TO DO >> In the piece on Evelyn Waugh and Charles Taylor, which book by Charles Taylor quotes Waugh's 1930 statement?

Catholic Tradition, Charles Taylor and Evelyn Waugh


Evelyn Waugh-Charles Taylor

Evelyn Waugh vs. Charles Taylor


In 1930, Evelyn Waugh, the British Catholic novelist (most famously of Brideshead Revisited), wrote:

It seems to me that in the present state of European history, the essential issue is no longer between Catholicism, on one side, and Protestantism, on the other, but between Christianity and chaos.

Civilization — and by this I do not mean talking cinemas and tinned food, nor even surgery and hygienic houses, but the whole moral and artistic organization of Europe — has not in itself the power of survival.

It came into being through Christianity, and without it has no significance or power to command allegiance. It is no longer possible to deny the supernatural basis on which it rests.

This is quoted in Charles Taylor’s breathtaking masterpiece A Secular Age. Taylor then goes on to consider Waugh’s view of the flatness of modern civilisation, which threatens “the final triumph of the Hollow Men, who knowing the price of everything and the value of nothing, had lost the ability to feel or think deeply about anything.”

Seventy years later, can we not see all-too-ample evidence for the extension – nay escalation – of Waugh’s forebodings? In 2010 is it not easy to behold: the loss of thinking, “dumbing-down” everywhere and the loss of feeling, substituted by the gratuitous and pornographic …?

Now A Secular Age is a book I hope to review at length at some point. In fact, my thoughts here are preparation for that upcoming review. For Taylor’s book is very important for the themes of this site.

It is the story of how we transited from Christendom – Western Catholic Civilisation to Modern Pluralism and Fragmentation. And it contains an immensely sophisticated 800 page argument as to how we in the West lost faith as we buffered ourselves.

That is to say, how we lost reality as we created a defended, individualistic and materialistic identity – which protected us from the vicissitudes of earlier eras, while also leaving us enclosed in restricted selves, less open to any transcendent reality.

Or again: buffered. This adjective is so good I feel as to permit repetition. Through such related but diverse means as a peculiarly objectified thinking and technological mastery, we buffered ourselves from both harm – and God.

Taylor’s analysis is truly staggering and of inestimable import I feel – yet it is hardly in agreement with Evelyn Waugh. Nor is Taylor particularly sympathetic to the kind of traditional Catholicism, this website aspires to support.

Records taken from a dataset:
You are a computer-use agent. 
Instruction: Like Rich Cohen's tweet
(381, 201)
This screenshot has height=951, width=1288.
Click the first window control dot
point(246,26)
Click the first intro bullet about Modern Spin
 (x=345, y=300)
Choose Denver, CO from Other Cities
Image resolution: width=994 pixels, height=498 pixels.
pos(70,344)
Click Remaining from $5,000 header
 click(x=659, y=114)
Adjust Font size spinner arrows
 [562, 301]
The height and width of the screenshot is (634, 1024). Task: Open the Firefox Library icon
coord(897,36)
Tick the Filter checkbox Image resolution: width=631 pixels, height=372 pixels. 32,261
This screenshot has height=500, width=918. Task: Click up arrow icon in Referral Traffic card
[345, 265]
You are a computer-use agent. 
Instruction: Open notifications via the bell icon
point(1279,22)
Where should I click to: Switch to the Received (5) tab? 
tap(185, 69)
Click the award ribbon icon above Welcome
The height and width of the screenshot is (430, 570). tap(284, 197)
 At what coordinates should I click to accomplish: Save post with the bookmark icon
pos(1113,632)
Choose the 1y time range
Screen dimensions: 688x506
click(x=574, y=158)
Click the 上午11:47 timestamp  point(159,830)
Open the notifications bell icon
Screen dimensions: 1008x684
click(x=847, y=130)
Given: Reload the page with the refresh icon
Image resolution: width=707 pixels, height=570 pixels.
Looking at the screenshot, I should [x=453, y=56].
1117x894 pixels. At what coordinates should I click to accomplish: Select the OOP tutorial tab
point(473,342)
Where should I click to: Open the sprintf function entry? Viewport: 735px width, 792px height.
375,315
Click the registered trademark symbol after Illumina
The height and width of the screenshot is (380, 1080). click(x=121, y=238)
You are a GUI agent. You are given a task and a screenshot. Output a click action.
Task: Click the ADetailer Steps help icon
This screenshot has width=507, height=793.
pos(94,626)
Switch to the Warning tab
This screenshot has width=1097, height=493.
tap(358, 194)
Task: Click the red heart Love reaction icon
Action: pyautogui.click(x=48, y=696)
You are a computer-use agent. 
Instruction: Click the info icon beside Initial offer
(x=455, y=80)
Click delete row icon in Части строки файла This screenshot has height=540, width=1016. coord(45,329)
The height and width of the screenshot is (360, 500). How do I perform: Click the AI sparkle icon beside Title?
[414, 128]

RESPONSE AREA >> A Secular Age